Cultural Center

Three images showing students in the Cultural Center

Harper’s Cultural Center 
Building D, Room D-281 (above Starbucks)

Hours of operation (August through May):
Monday, Wednesday, Thursday: 8 a.m. to 4:30 p.m.
Tuesday: 8 a.m. to 6:30 p.m.
Friday: 8 a.m. to noon

Dr. Avis Proctor led the opening of the Cultural Center in November 2021, thanks to the research and request of many Harper employees and students. The Cultural Center at Harper College is a culturally-affirming, educational lounge and event space for students and employees. Serving as an academic and social counterspace (learn more about counterspaces below), the employees and students are  encouraged to build connections, express their identities and values, engage in dialogue, and enjoy a place where they can have a sense of belonging on campus. Brittany Barber serves as the Manager of the Cultural Center.

The Cultural Center enhances the Harper community by: 

  • Providing a culturally-affirming place for studying and conversation while listening to diverse music
  • Creating opportunities for students and employees to engage in social, cultural, and educational events
  • Offering meeting space for employee and student organization meetings
  • Encouraging and supporting an authentic sense of self

The cultural center offers:

  • A kitchenette for use by students and employees 
  • Three computer stations 
  • Large and small conference rooms with large televisions. Each conference room is equipped with technology for Bluetooth, virtual cameras for streaming and conferences, and internet access.
  • Bean bag chairs 
  • Books and articles on a variety of diversity, equity, inclusion topics 


What is a Counterspace?

Counterspaces can provide opportunities to increase human, cultural and social capital that is often limited to lower-income and racially marginalized communities. They provide space for students and employees who come from oppressed and marginalized populations to feel validated and appreciated for their stories, and allow them to unpack other challenges and questions they have. 

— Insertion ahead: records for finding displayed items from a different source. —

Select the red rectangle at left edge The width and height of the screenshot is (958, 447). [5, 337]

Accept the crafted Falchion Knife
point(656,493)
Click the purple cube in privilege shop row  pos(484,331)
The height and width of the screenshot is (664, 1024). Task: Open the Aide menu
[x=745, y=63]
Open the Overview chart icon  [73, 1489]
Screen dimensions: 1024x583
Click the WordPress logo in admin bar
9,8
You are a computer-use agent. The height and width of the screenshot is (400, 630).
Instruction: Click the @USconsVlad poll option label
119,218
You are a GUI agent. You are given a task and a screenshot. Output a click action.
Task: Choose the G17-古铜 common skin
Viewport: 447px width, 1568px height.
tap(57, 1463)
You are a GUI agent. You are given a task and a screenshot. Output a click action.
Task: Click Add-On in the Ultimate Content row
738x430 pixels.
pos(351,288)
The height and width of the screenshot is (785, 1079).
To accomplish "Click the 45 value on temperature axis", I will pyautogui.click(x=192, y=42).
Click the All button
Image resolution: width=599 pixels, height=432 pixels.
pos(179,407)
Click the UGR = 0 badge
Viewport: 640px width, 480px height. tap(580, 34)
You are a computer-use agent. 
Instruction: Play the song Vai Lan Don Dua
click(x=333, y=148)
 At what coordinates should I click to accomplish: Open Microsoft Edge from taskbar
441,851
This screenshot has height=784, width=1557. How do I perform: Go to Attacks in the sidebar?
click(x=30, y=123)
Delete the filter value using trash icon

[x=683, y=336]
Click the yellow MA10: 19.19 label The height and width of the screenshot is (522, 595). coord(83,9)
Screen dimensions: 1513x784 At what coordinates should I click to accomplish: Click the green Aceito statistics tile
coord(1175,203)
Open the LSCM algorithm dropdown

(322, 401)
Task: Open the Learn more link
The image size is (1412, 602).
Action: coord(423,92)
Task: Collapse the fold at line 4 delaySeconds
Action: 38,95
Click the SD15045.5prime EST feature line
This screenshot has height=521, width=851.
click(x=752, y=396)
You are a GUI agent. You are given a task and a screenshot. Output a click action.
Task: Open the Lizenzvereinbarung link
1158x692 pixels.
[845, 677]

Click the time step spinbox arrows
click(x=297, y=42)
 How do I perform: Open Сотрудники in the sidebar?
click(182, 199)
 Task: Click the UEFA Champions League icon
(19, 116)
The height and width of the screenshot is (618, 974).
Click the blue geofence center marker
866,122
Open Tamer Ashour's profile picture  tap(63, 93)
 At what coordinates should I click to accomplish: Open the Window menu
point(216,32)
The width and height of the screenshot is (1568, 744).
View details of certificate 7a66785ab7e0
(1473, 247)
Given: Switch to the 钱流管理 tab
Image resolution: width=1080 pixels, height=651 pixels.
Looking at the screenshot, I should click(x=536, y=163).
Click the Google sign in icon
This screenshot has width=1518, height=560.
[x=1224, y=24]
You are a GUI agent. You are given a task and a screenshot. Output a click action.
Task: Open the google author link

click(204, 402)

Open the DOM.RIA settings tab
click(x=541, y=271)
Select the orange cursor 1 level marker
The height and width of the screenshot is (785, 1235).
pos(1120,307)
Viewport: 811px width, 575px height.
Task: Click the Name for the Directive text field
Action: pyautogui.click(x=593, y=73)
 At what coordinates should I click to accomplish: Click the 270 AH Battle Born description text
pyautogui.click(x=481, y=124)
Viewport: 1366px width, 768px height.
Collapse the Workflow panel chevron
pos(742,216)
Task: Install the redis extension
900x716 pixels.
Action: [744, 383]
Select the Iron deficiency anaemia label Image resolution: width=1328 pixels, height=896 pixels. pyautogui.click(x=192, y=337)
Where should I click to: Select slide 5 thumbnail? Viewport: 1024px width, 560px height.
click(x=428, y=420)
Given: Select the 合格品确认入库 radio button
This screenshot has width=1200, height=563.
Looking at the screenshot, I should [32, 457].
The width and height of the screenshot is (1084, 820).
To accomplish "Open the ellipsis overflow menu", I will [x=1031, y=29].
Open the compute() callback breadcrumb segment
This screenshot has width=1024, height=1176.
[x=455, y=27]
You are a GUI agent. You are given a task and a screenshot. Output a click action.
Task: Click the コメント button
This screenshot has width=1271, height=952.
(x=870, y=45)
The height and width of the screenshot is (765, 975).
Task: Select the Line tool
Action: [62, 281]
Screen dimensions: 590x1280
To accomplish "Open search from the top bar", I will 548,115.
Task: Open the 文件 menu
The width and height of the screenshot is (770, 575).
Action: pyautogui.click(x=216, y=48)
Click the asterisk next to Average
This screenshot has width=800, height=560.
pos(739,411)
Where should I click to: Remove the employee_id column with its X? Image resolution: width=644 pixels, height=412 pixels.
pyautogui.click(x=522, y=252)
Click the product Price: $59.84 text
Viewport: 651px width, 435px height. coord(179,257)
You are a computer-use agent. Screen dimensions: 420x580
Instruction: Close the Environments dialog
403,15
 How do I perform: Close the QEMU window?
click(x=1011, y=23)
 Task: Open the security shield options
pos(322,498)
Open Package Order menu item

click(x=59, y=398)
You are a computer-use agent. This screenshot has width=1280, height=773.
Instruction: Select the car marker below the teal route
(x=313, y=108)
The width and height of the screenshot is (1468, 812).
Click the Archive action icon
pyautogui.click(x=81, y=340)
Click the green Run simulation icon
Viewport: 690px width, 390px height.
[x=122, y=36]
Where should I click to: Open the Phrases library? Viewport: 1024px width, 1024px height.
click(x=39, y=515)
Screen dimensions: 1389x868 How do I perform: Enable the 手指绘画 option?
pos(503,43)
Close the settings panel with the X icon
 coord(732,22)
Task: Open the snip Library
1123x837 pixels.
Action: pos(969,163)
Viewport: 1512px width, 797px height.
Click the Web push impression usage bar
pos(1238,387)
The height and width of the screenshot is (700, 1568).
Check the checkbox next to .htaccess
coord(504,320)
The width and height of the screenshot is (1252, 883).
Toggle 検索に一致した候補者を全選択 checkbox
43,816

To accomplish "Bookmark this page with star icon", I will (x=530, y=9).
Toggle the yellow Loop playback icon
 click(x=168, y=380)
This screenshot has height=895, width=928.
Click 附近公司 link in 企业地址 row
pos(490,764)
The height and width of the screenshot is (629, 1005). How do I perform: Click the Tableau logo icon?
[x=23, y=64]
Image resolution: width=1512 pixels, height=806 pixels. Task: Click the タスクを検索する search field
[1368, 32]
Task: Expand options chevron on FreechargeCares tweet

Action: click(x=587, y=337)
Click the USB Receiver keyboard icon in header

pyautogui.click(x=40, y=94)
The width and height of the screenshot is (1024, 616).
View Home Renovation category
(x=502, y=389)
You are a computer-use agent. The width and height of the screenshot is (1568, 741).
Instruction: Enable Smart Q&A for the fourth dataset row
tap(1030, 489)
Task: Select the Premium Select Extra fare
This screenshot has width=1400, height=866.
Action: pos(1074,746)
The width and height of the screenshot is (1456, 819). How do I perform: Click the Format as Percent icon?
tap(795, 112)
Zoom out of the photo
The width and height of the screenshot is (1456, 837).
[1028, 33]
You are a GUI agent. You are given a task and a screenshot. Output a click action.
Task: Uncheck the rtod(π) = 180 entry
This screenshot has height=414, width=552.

  • Counterspaces provide safe spaces that simultaneously validate and critique one’s interconnected self and group identity—that would enable radical growth. (M. Keels, pg. 2).
  • Counterspaces are known to become effective spaces where students can feel safe and comfortable, where they can get back a bit of their mental bandwidth that is depleted by daily pressures (Cia Verschelden, Bandwidth Recovery, pg. 97) and one model is commonly known as a multicultural center.
  • A center, like the one opening in the early fall at Harper College, can also be seen as identity-affirming spaces to help students maintain a strong sense of self while striving for school success (M. Keels, pg. 34).